Take the lines from the line containing "[Show menu] (25, 83)" through the end of the entries and output them exactly, with no pictures and nothing more.

Start of INPUT MATERIAL

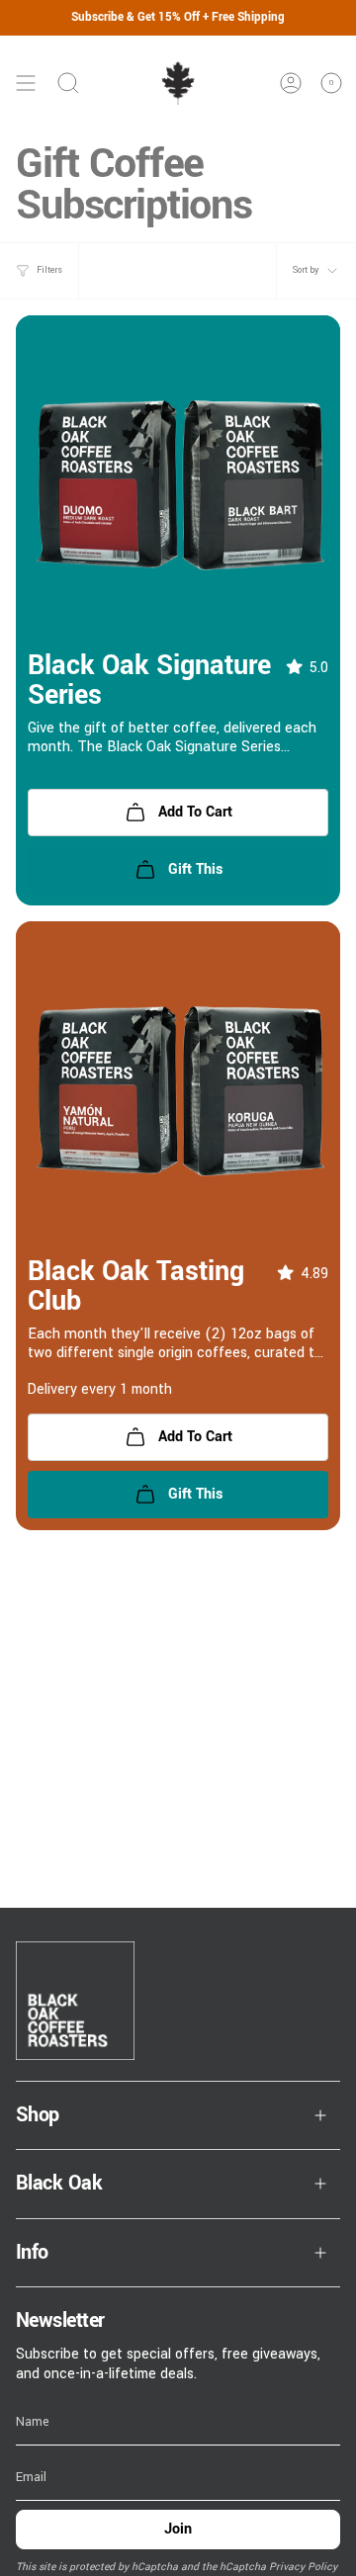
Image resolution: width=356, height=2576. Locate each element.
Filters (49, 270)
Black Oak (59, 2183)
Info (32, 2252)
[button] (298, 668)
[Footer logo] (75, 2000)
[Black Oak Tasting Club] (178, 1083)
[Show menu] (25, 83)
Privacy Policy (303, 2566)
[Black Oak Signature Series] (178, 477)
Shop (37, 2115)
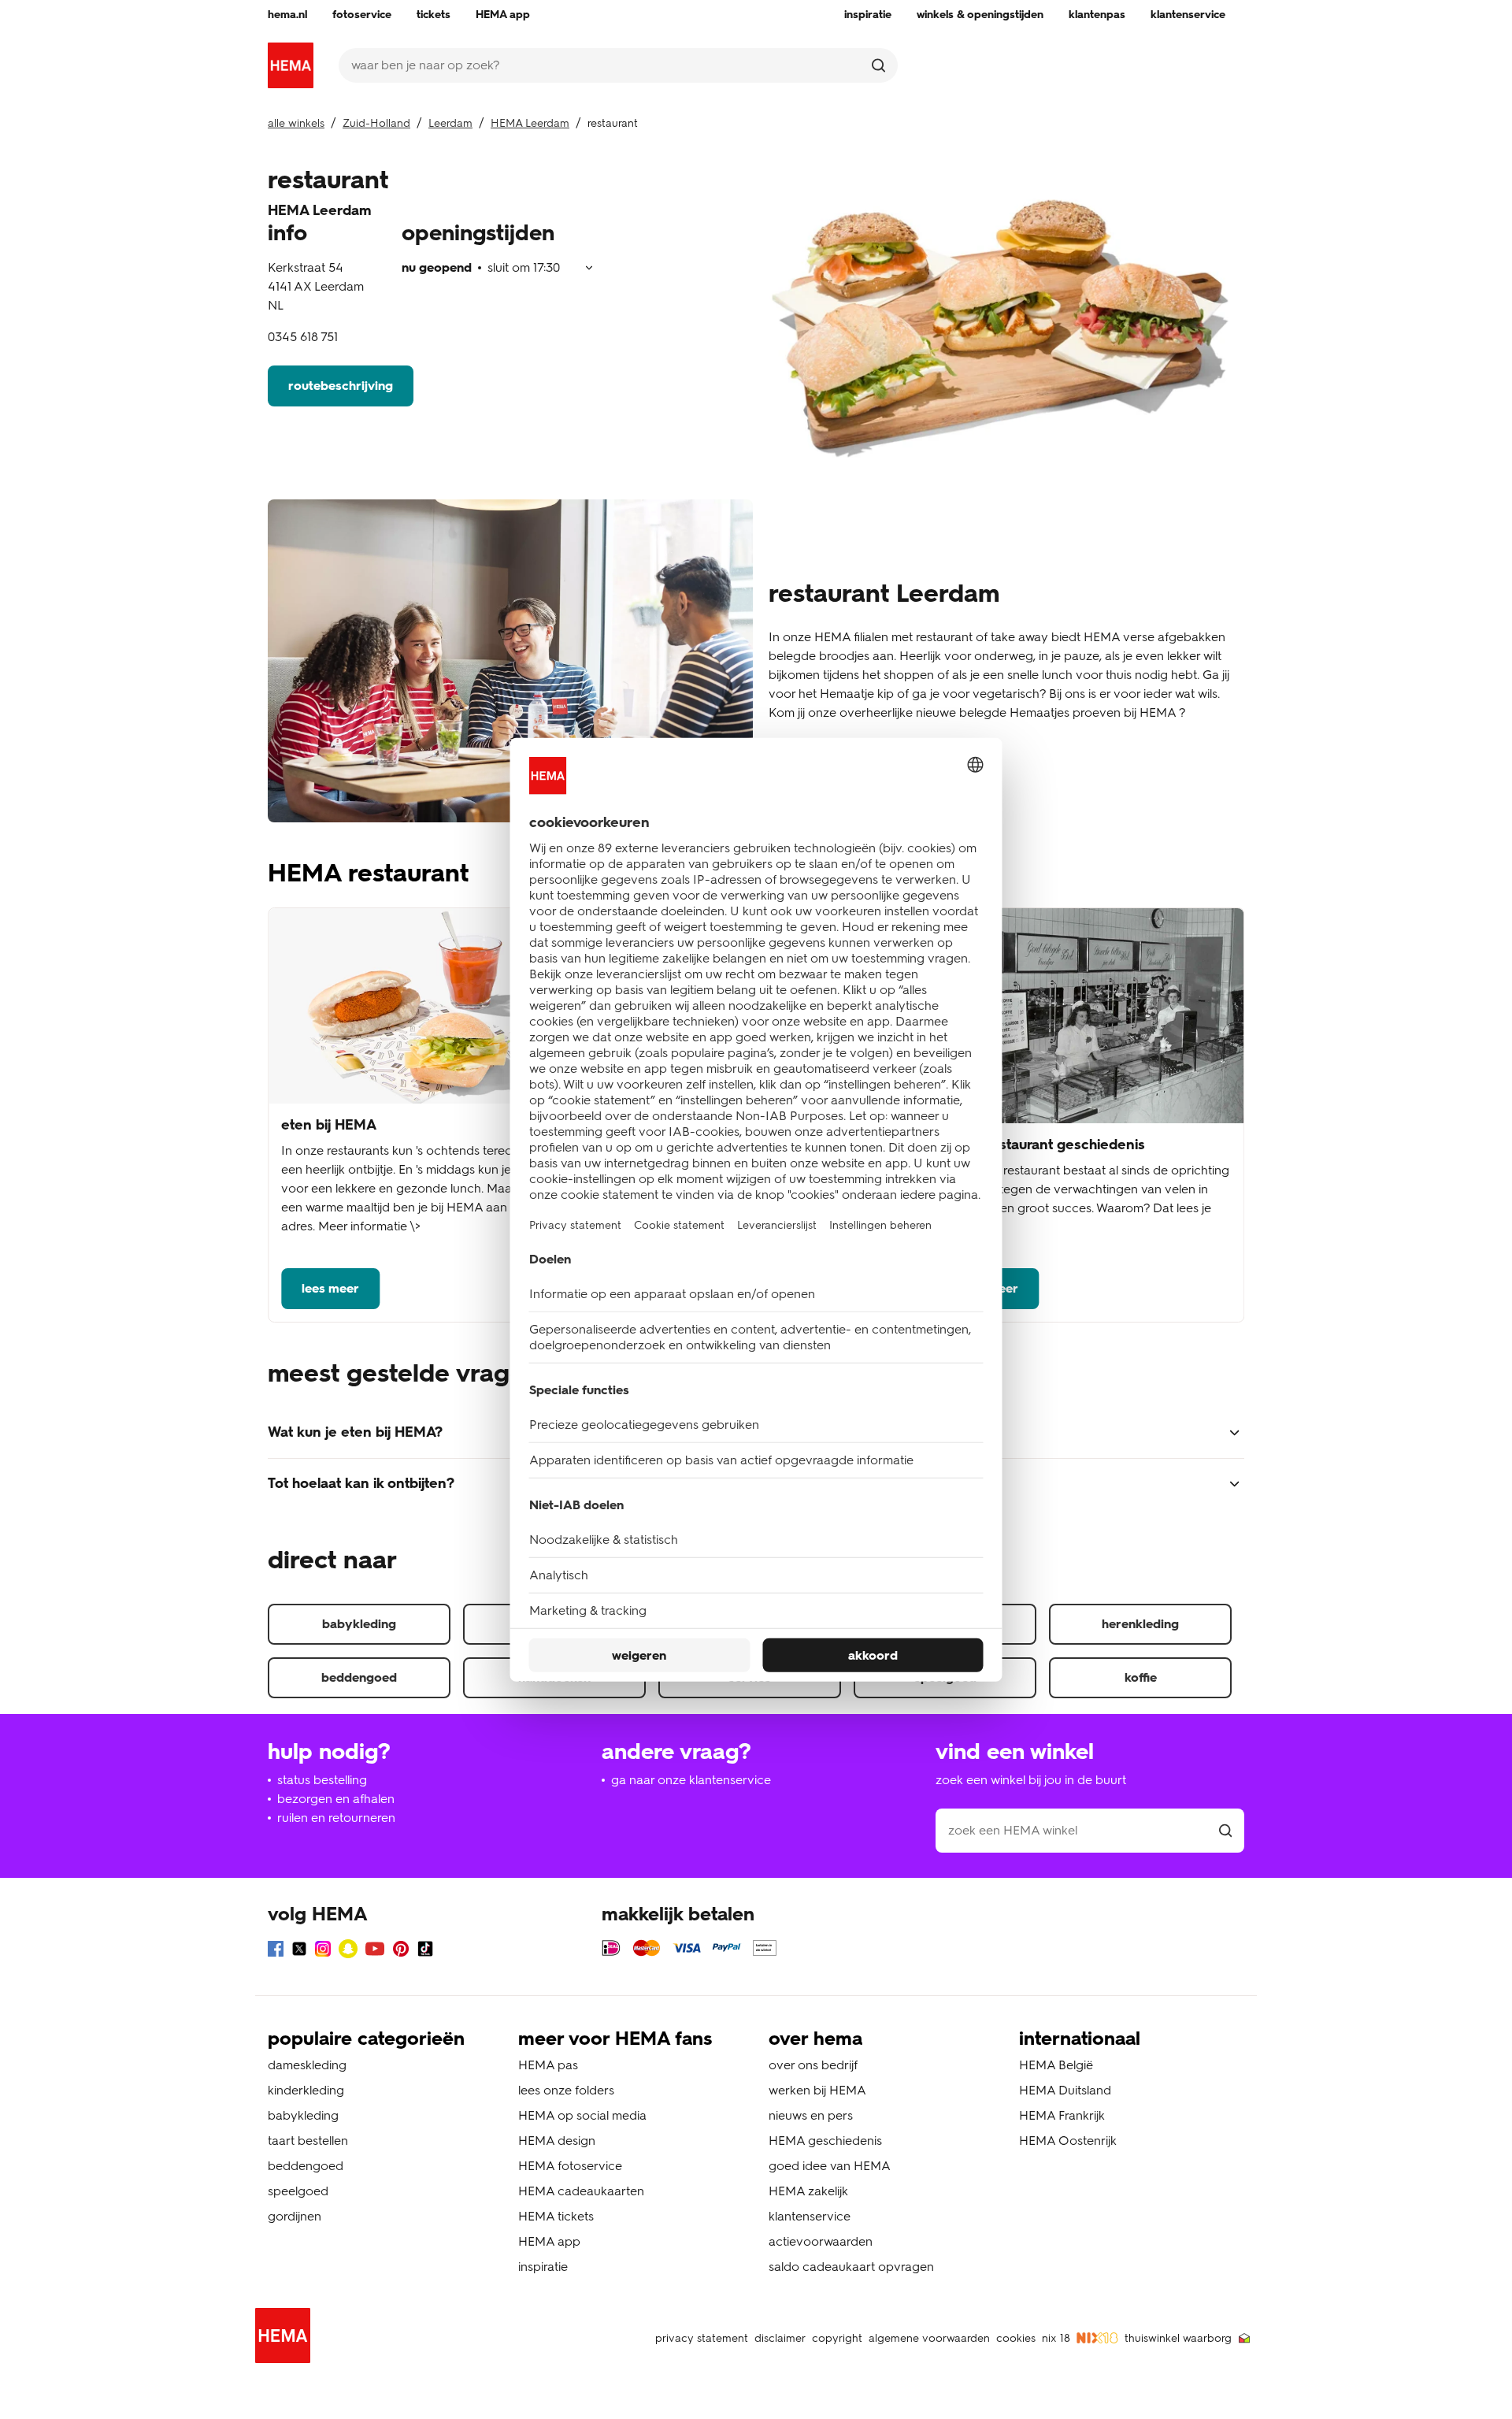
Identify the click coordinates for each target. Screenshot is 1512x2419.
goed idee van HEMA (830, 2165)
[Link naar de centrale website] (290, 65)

End of INPUT MATERIAL

- [RESPONSE AREA]:
[Show menu] (25, 83)
Privacy Policy (303, 2566)
[Black Oak Signature Series] (178, 477)
Shop (37, 2115)
Identify the click coordinates for each target. Screenshot is 1512x2419.
goed idee van HEMA (830, 2165)
[Link naar de centrale website] (290, 65)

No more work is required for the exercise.